§ REQUIRED WORK: Copy the records below, from the line containing "Image resolution: width=670" through the last line; leave out pictures.

══ RECORDS ══

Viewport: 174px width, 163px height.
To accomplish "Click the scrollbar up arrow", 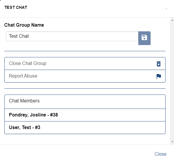I will 172,20.
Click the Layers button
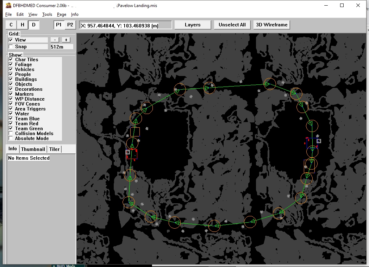This screenshot has height=267, width=369. click(193, 25)
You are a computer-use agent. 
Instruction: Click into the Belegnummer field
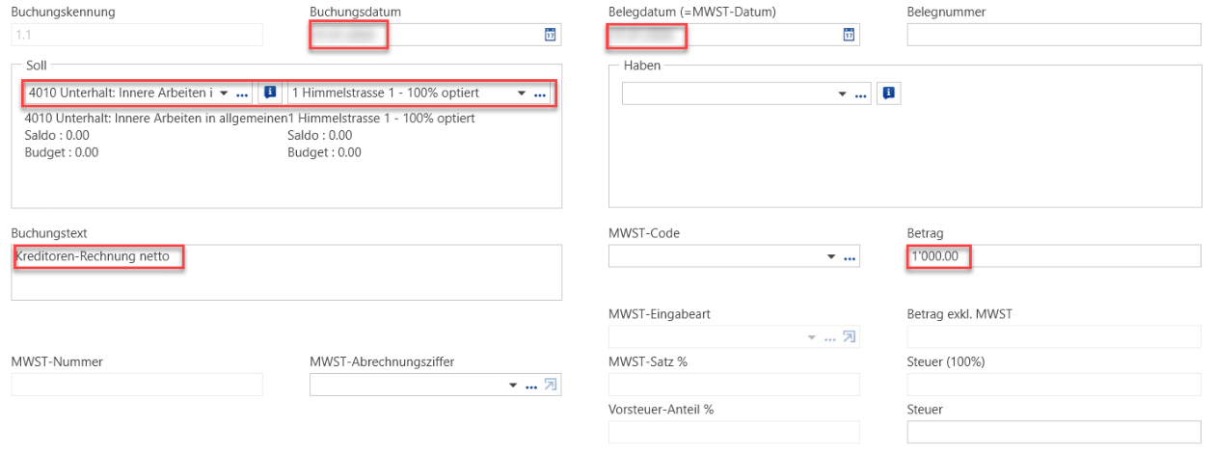(x=1054, y=35)
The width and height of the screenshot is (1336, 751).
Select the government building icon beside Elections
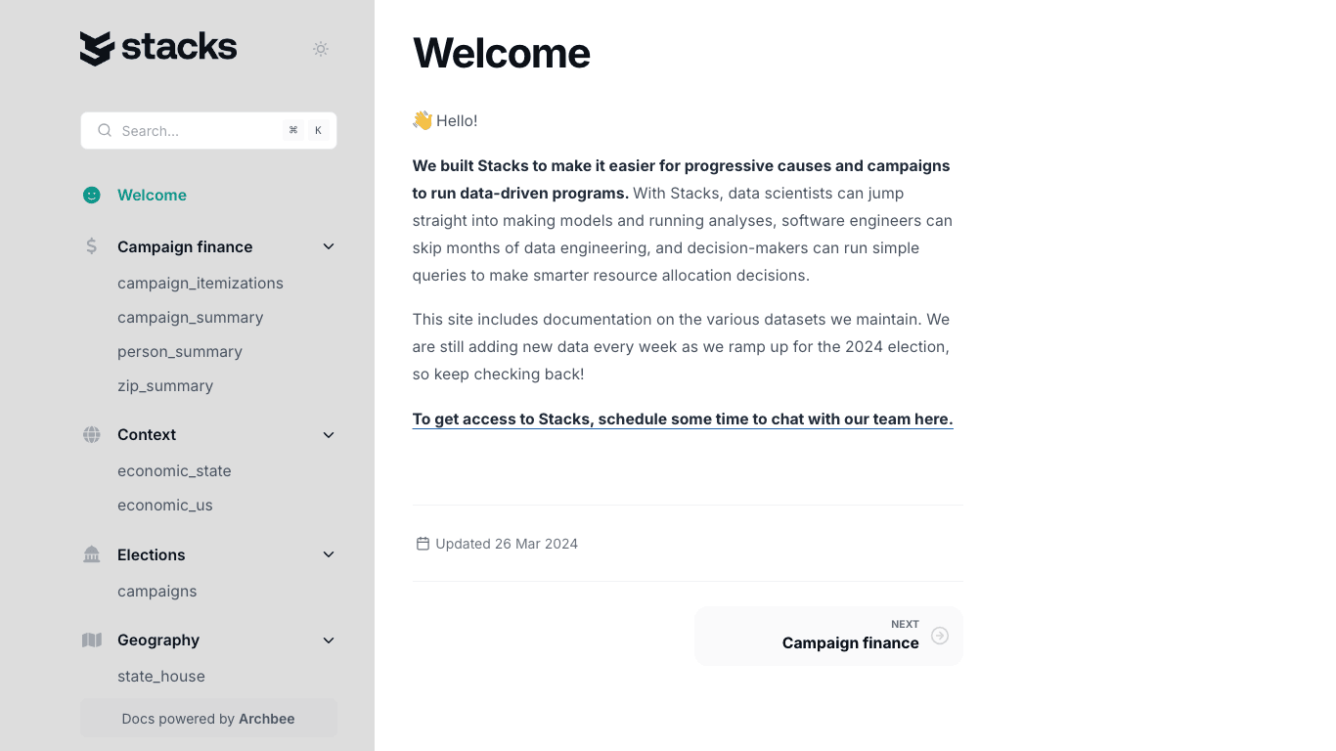point(91,554)
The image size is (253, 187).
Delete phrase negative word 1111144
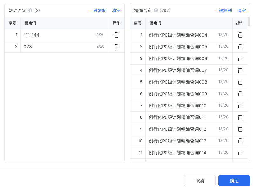(x=116, y=35)
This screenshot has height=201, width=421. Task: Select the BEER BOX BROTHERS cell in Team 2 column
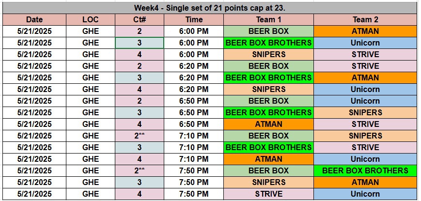point(365,171)
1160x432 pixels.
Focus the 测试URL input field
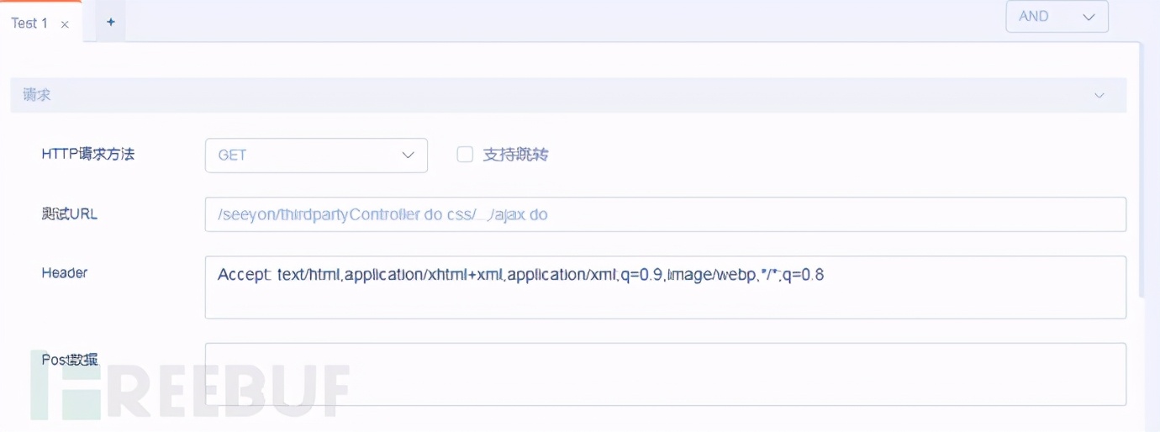(x=664, y=214)
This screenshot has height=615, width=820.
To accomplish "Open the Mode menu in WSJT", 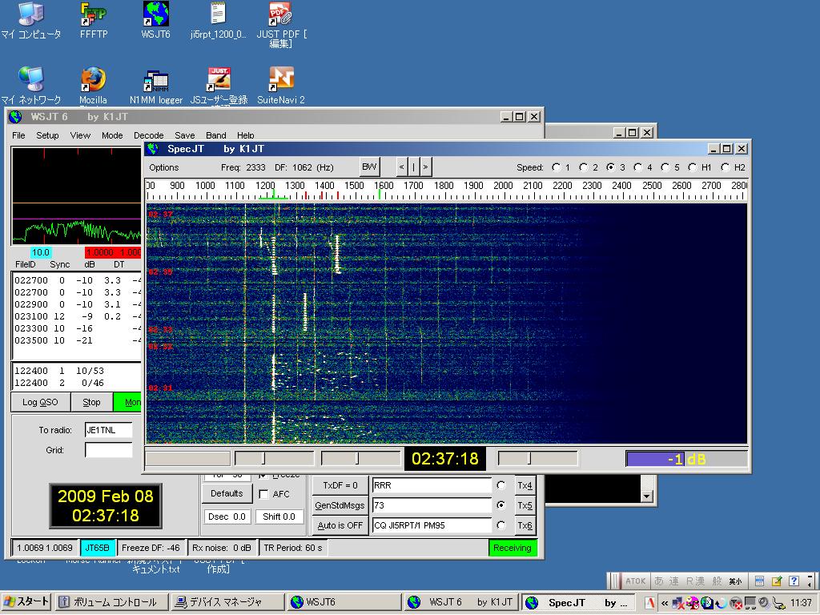I will pos(112,135).
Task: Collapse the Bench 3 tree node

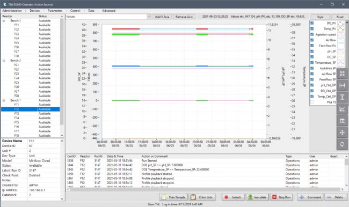Action: pos(4,21)
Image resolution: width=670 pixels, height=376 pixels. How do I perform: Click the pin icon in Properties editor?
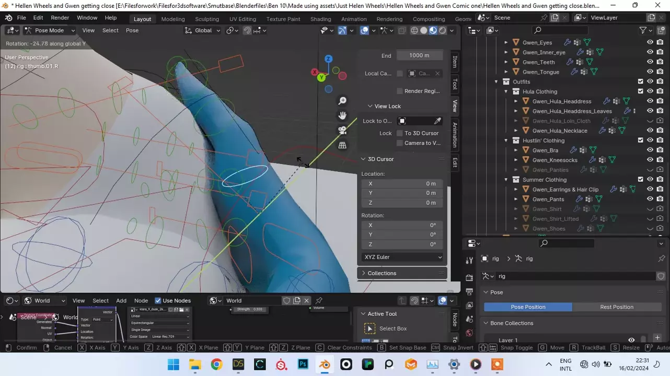pyautogui.click(x=661, y=259)
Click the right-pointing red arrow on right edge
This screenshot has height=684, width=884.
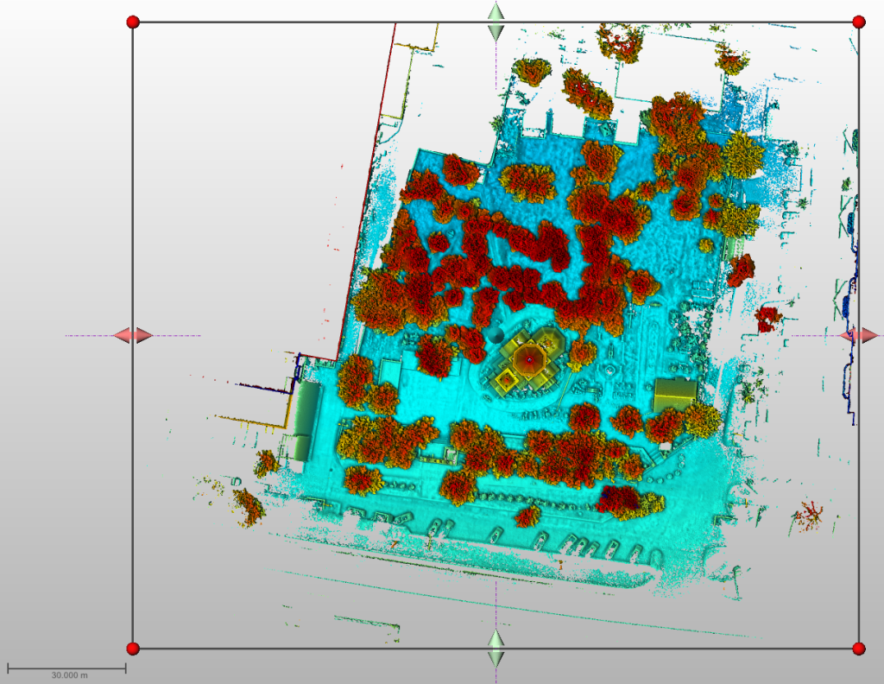[869, 335]
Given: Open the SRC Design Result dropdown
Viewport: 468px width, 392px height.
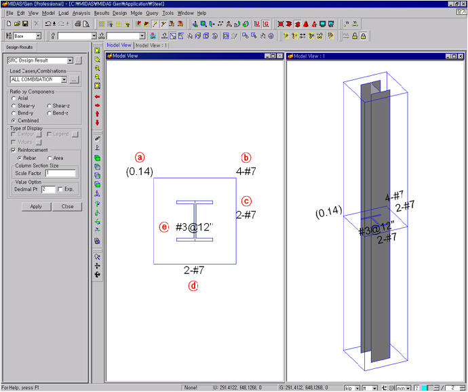Looking at the screenshot, I should (70, 60).
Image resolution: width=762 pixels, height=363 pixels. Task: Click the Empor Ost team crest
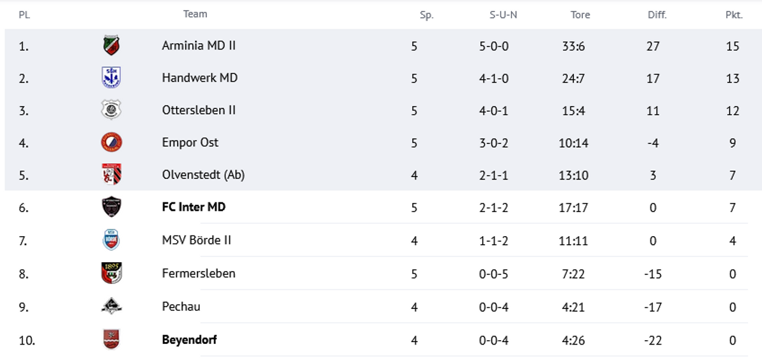tap(111, 143)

═══

§ ANSWER TO THIS PROBLEM:
Image resolution: width=670 pixels, height=376 pixels. How do I perform: Click the pin icon in Properties editor?
pyautogui.click(x=661, y=259)
Click the right-pointing red arrow on right edge
This screenshot has height=684, width=884.
[869, 335]
Given: Open the SRC Design Result dropdown
Viewport: 468px width, 392px height.
Looking at the screenshot, I should (70, 60).
Image resolution: width=762 pixels, height=363 pixels. Task: Click the Empor Ost team crest
tap(111, 143)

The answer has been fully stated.